Meraj Rubayat Kamal, supervised by Dr. Shahria Alam, will defend their dissertation titled “Nano-modified high-performance cementitious composites with recycled materials” in partial fulfillment of the requirements for the degree of Doctor of Philosophy in Civil Engineering.

An abstract for Meraj Rubayat Kamal’s dissertation is included below.

Examinations are open to all members of the campus community as well as the general public. Please email shahria.alam@ubc.ca to receive the Zoom link for this exam.

Abstract

Concrete is the most widely used man-made construction material, and its production consumes significant energy and non-renewable materials. The use of cement, the primary binding element of concrete, poses serious environmental threats, as cement production is the third-largest source of carbon dioxide emissions. The use of supplementary cementitious materials (SCMs) has proven effective in reducing cement demand, with coal fly ash (CFA) being the most widely adopted SCM. However, the global shutdown of coal-fired power plants has significantly reduced the availability of CFA, creating an urgent demand for alternative SCMs to support sustainable construction practices.

This research aims to utilize wood fly ash (WFA), a residue from wood biomass combustion, as an SCM to support greener construction applications. Although WFA demonstrates promising potential, its partially burnt state, particularly due to the presence of porous biochar, negatively impacts mechanical properties and freeze/thaw performance. To overcome these drawbacks, this study explores the valorization of WFA by adding a small dose of nano-silica (NS). In addition, recycled plastic fibres are introduced to improve tensile capacity, post-crack efficiency and shrinkage resistance, and their performance is systematically compared with that of conventional industrial steel fibres. A cradle-to-gate life-cycle analysis is further conducted to quantify the overall life-cycle performance of the nano-modified composites.

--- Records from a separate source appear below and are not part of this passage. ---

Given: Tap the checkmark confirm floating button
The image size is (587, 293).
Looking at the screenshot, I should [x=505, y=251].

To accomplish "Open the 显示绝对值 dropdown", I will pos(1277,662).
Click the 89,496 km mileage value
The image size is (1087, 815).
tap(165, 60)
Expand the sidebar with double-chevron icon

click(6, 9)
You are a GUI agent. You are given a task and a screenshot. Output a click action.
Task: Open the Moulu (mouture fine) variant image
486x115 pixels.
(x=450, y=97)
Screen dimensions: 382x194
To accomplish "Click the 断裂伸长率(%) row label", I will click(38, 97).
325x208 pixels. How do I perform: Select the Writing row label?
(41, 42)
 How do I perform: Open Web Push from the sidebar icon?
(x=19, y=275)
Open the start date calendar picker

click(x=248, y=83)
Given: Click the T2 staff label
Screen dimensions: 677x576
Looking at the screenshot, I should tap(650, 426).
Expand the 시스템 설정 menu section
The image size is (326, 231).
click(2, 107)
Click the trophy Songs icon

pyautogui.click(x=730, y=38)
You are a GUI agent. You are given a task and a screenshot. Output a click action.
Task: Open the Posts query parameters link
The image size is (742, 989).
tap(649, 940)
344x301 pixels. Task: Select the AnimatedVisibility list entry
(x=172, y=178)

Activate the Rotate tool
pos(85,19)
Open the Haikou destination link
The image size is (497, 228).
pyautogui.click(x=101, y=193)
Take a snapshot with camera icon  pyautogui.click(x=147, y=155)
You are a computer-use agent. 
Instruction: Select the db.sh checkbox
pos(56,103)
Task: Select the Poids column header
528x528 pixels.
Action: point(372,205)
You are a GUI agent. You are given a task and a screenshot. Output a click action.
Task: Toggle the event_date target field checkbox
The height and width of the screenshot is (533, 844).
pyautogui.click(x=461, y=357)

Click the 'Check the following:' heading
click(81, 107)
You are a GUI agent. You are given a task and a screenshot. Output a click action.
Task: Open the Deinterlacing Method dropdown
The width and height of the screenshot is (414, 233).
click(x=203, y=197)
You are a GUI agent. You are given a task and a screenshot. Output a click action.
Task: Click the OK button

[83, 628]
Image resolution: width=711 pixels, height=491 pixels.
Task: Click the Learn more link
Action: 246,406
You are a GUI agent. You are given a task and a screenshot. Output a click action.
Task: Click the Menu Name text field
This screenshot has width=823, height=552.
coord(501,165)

The results indicate that higher WFA replacement levels negatively affect performance; however, NS addition significantly mitigates these drawbacks. The addition of fibres improves the tensile strength and crack resistance. Overall, the combined use of NS and the recycled materials not only produces high-performance cementitious composites with improved mechanical and durability properties, but also reduces carbon emissions, thereby supporting low-carbon concrete construction.